The Art of Changing the World (#ACW2017): Guest Spotlight
It is our great honour and pleasure to introduce the First Nations, Métis, and Inuit youth participants — whose participation is generously supported in part by the British Council office in Canada — coming to The Art of Changing the World (ACW) 2017 in Ottawa: all amazing changemakers involved in important community-engaged arts work in their communities.
The British Council is the United Kingdom’s international organization for cultural relations and educational opportunities. Their global work in the Arts aims to find new ways of connecting with and understanding each other through creativity. Art for social change is one of the British Council’s key pillars, which is showcased through the extension of safe spaces for culture as it builds trust and dialogue to support multiple expressions of cultural identities.
For more information on the British Council’s arts program across Canada, click here.
Rachel Seepola Michael, Iqaluit, Nunavut
I am a young Inuk woman, born and raised in the capital city of Iqaluit, Nunavut. My late grand parents’ names are Simonie and Martha Michael. My late parents’ names are Kathy Makkittuk Michael and Bill Fraser. Kelly Fraser is my sister! Family, community, and learning more about Inuit culture and language mean everything to me. I started performing throat singing, and drum dancing in high school with the Inuksuk Drum Dancers Choir, who I still perform with as an alumnus today. With the love, support and encouragement from our choir instructor, Dr. Mary Piercy. I am currently working as a program coordinator with Embrace Life Council, as well as part-time youth leader at the Makukktukuvik Youth Center. My professional and personal efforts are to help bring equality to youth in care. As well as, breaking the silence and stigma around mental health issues and suicide by advocating for myself and other youth in my community. Taima.
Brianna Shae, Fort Smith, North West Territories
Brianna is a twenty-year-old North Slavey woman originating from the Sahtú region of the NWT. Growing up, she has lived in 5 different northern communities and has experience around the many Indigenous cultures and traditions. Brianna started out at the arts-based sexual health program FOXY as a 16-year-old participant at the 2013 Peer Leader Retreat. In November 2014, she was hired to work as a Peer Facilitator, engaging youth in school workshops. This year, she's leading the workshops and focuses on helping each participant complete a project to impact their community in a positive way.

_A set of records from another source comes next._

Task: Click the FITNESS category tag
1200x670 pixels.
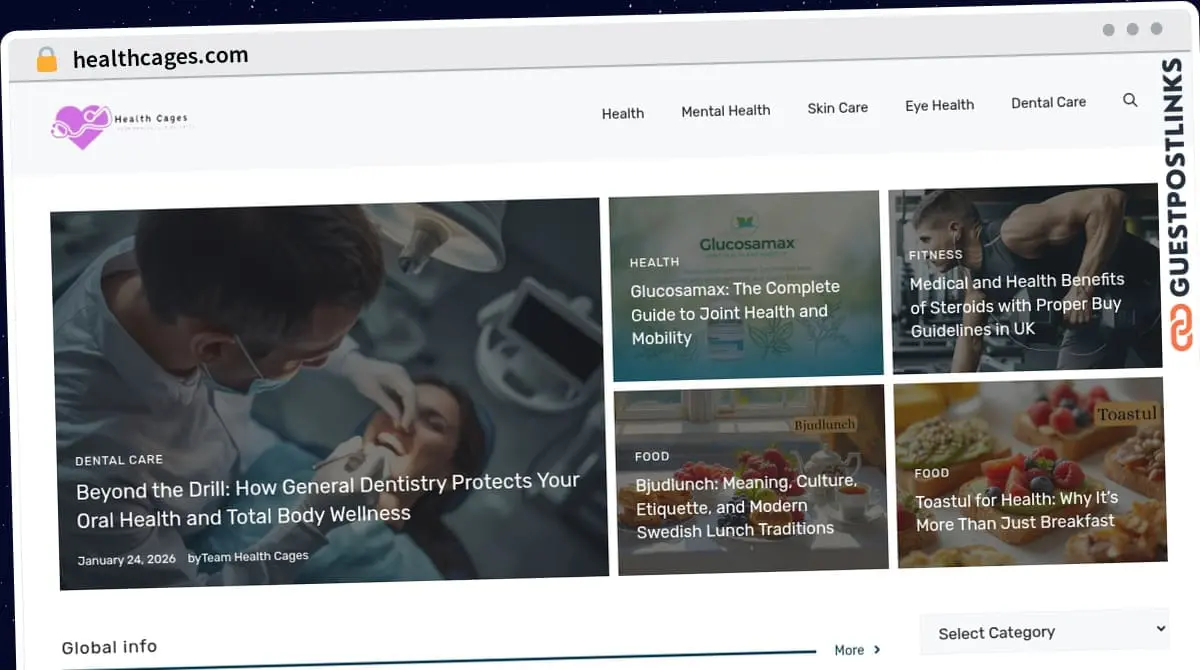Action: point(935,255)
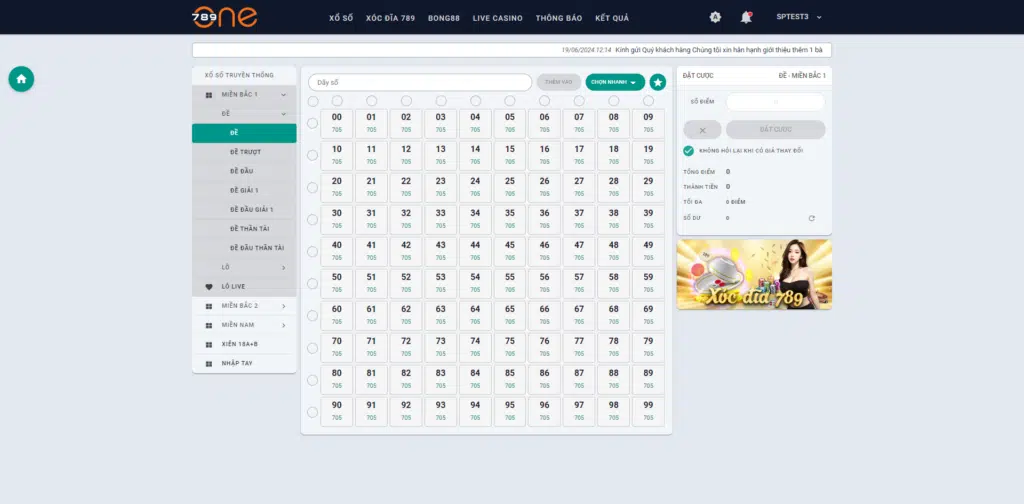Viewport: 1024px width, 504px height.
Task: Click the Xóc Đĩa 789 promotional banner
Action: pyautogui.click(x=754, y=274)
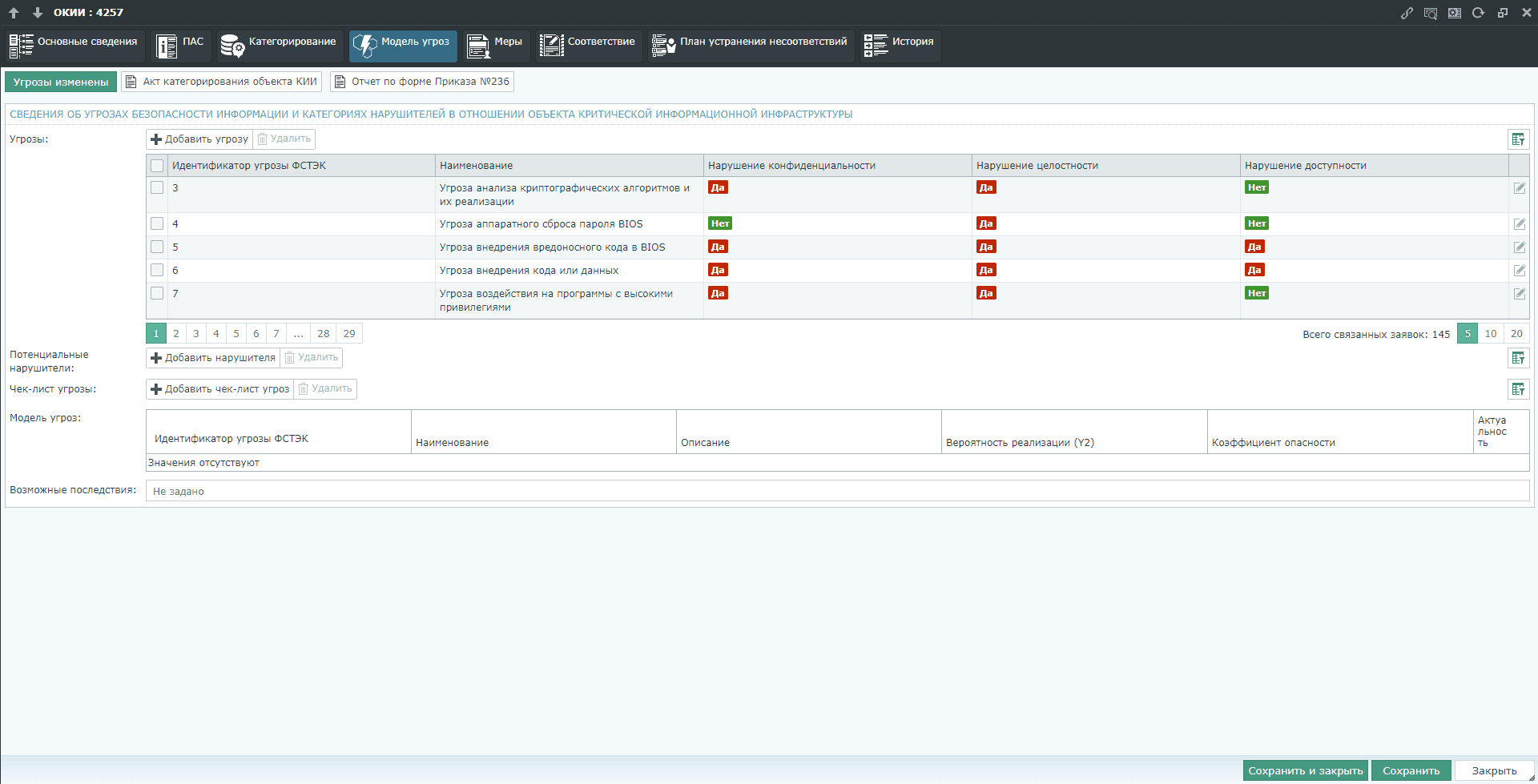Viewport: 1538px width, 784px height.
Task: Open edit icon for threat 3 row
Action: tap(1519, 188)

Brianna knew from a young age that she was immensely passionate about benefitting society, connecting with her roots, and empowering herself and others. Brianna's work with helping others comes from an early lesson that she was taught at a young age, "We rise by lifting others first" This teaching has shaped her to be who she is today. Brianna works around Victims Services providing resources to those in need. Brianna works in Foxy which brings sexual health knowledge and self empowerment to youth in the north. Lastly, Brianna works with the NWT Métis Nation, helping keep the indigenous traditions and cultures thriving. Brianna is certain that she is starting on the right path to her future.
Nelson Tagoona, Baker Lake, Nunavut
Nelson Tagoona is an innovative hip-hop artist and ‘throat-boxer’ who combines Inuit throat-singing with beat-boxing techniques. He lives in Baker Lake Nunavut. Nelson has led many workshops and community/school performances for young people, always with the aim to provide a positive, safe forum where young people can express themselves, talk about their struggles, and hear how others have overcome similar issues. He’s in the process of founding his own company which will develop hip-hop based arts programming for schools.
We wish to thank the British Council for their generous support to make the participation of these amazing youth changemakers possible in #ACW2017!